### About this exercise:
Ignoring pictures, transcribe exactly the lines between the one containing "Select the Εμφάνιση paintbrush icon" and the end of the material, both included.
• • • • •
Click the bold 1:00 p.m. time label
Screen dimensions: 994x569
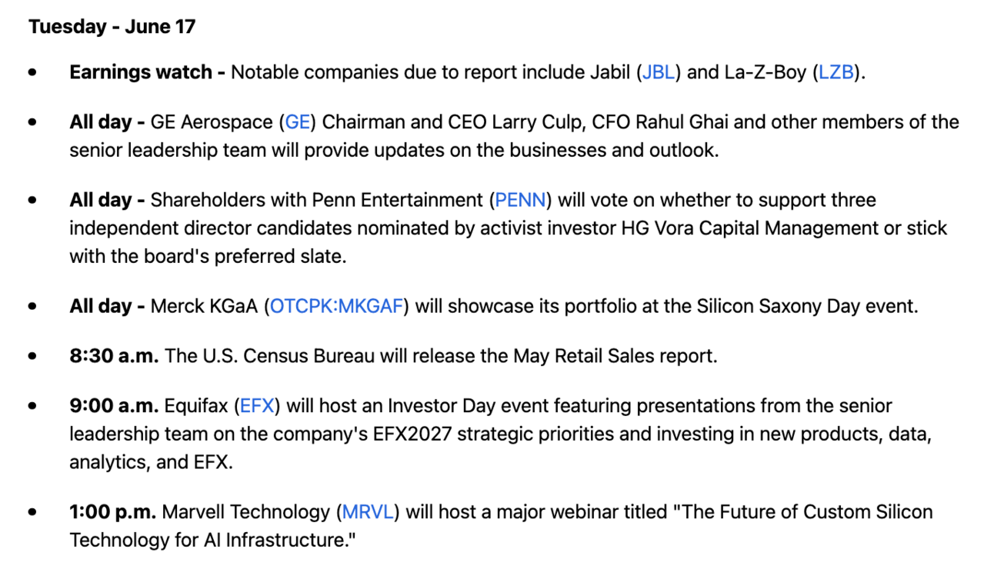pyautogui.click(x=113, y=511)
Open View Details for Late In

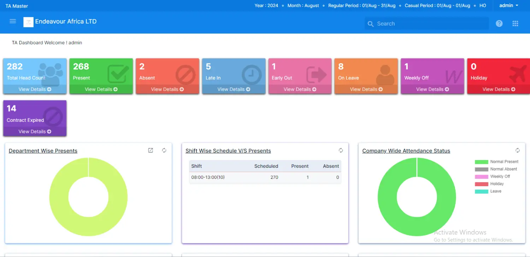pyautogui.click(x=234, y=89)
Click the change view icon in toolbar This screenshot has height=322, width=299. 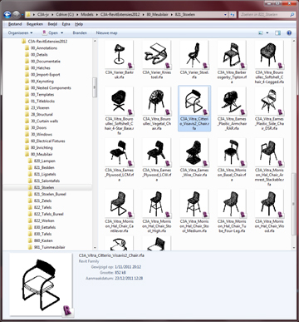point(261,33)
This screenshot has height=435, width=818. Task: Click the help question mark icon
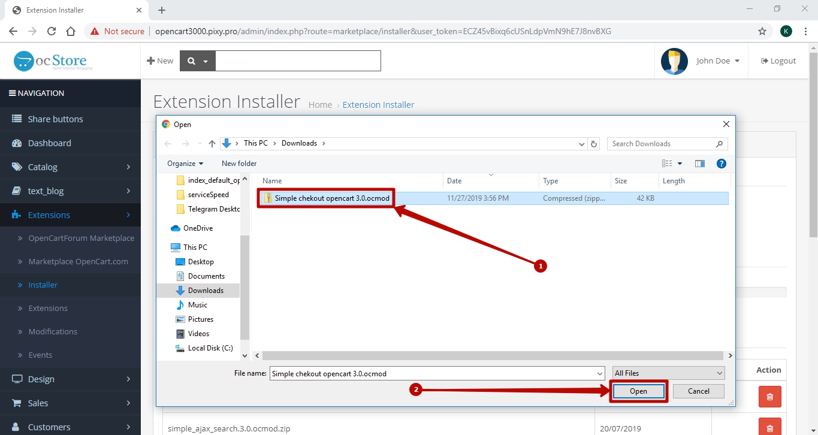722,164
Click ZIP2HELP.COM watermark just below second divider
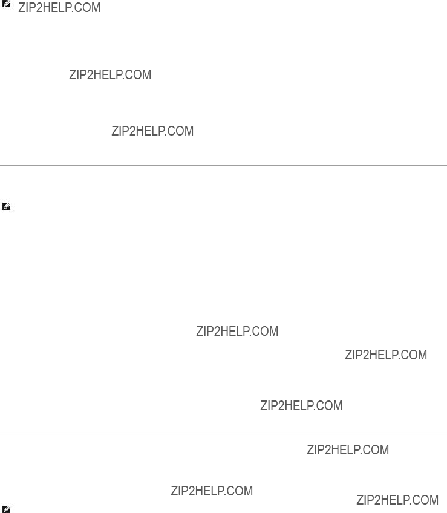The height and width of the screenshot is (513, 447). 348,450
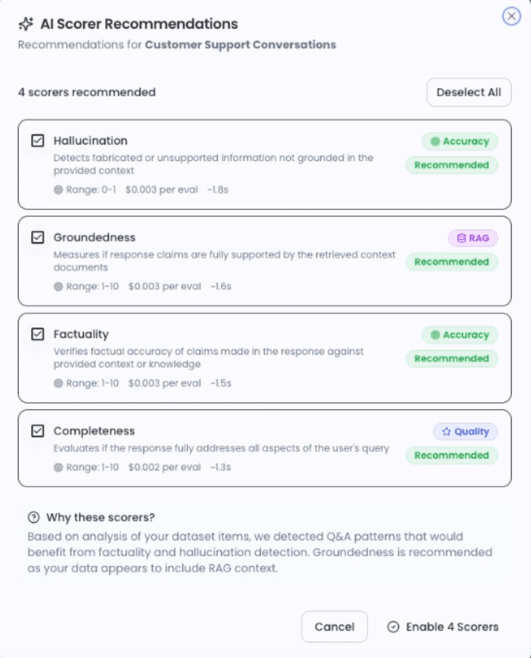Click the Customer Support Conversations dataset name
Image resolution: width=531 pixels, height=658 pixels.
[240, 44]
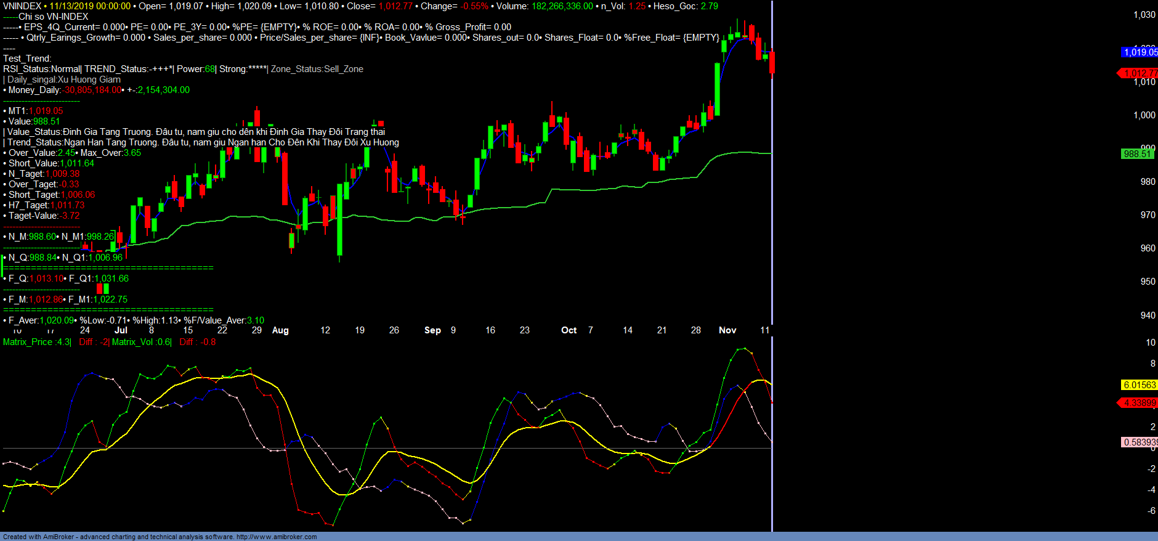
Task: Click the Daily_singal Xu Huong Giam line
Action: (63, 79)
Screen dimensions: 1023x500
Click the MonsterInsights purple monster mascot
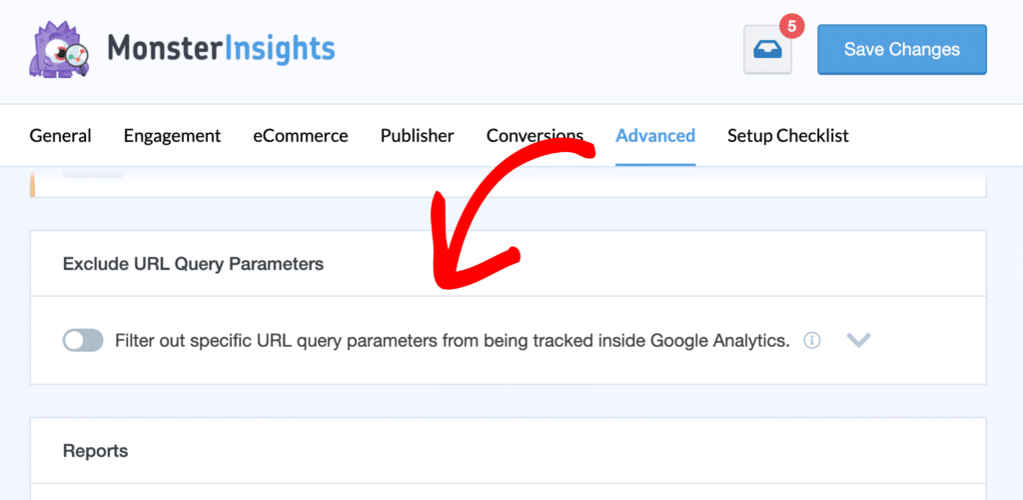55,48
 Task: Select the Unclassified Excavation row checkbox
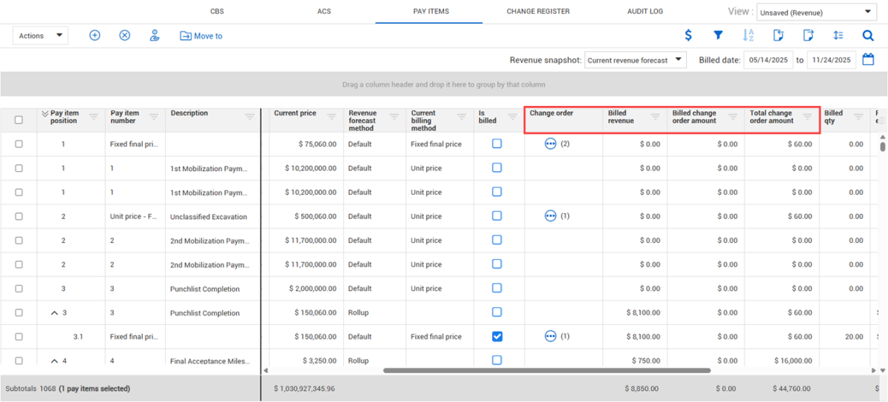pyautogui.click(x=19, y=216)
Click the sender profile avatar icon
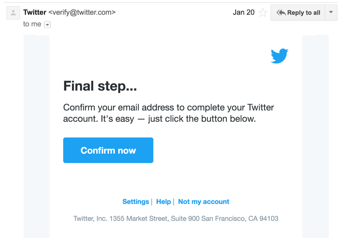Viewport: 342px width, 238px height. 13,13
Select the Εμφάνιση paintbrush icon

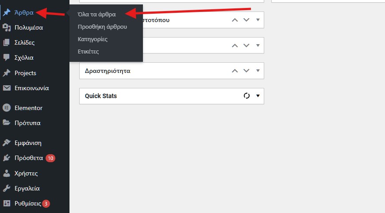click(x=7, y=143)
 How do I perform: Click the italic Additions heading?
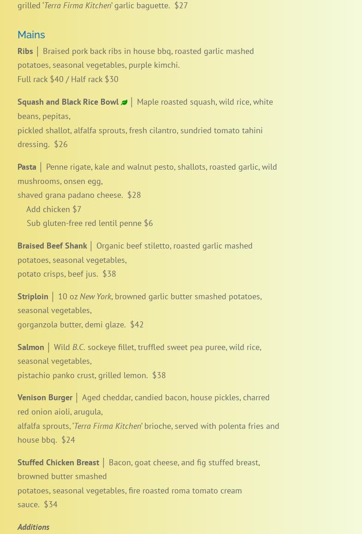point(33,527)
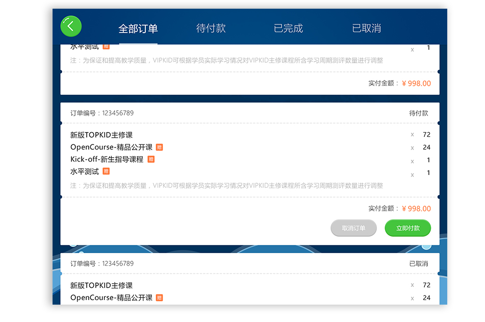Open the 待付款 tab in header

coord(211,29)
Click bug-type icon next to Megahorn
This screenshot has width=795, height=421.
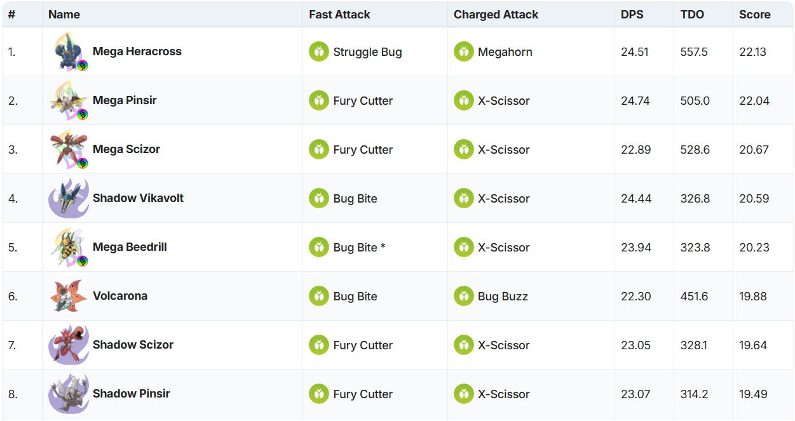pos(464,51)
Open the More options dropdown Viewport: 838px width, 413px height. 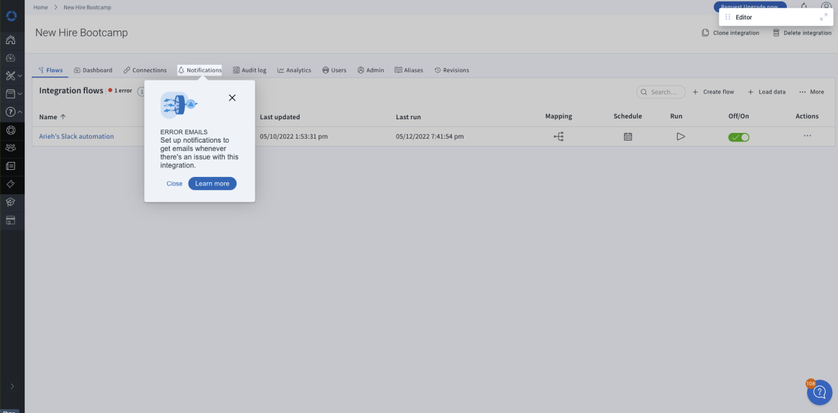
• • • • •
### Reply:
Select the Εμφάνιση paintbrush icon

click(x=7, y=143)
 How do I perform: Click the italic Additions heading?
point(33,527)
Open the 待付款 tab in header

coord(211,29)
Click bug-type icon next to Megahorn
This screenshot has width=795, height=421.
pos(464,51)
Open the More options dropdown Viewport: 838px width, 413px height. 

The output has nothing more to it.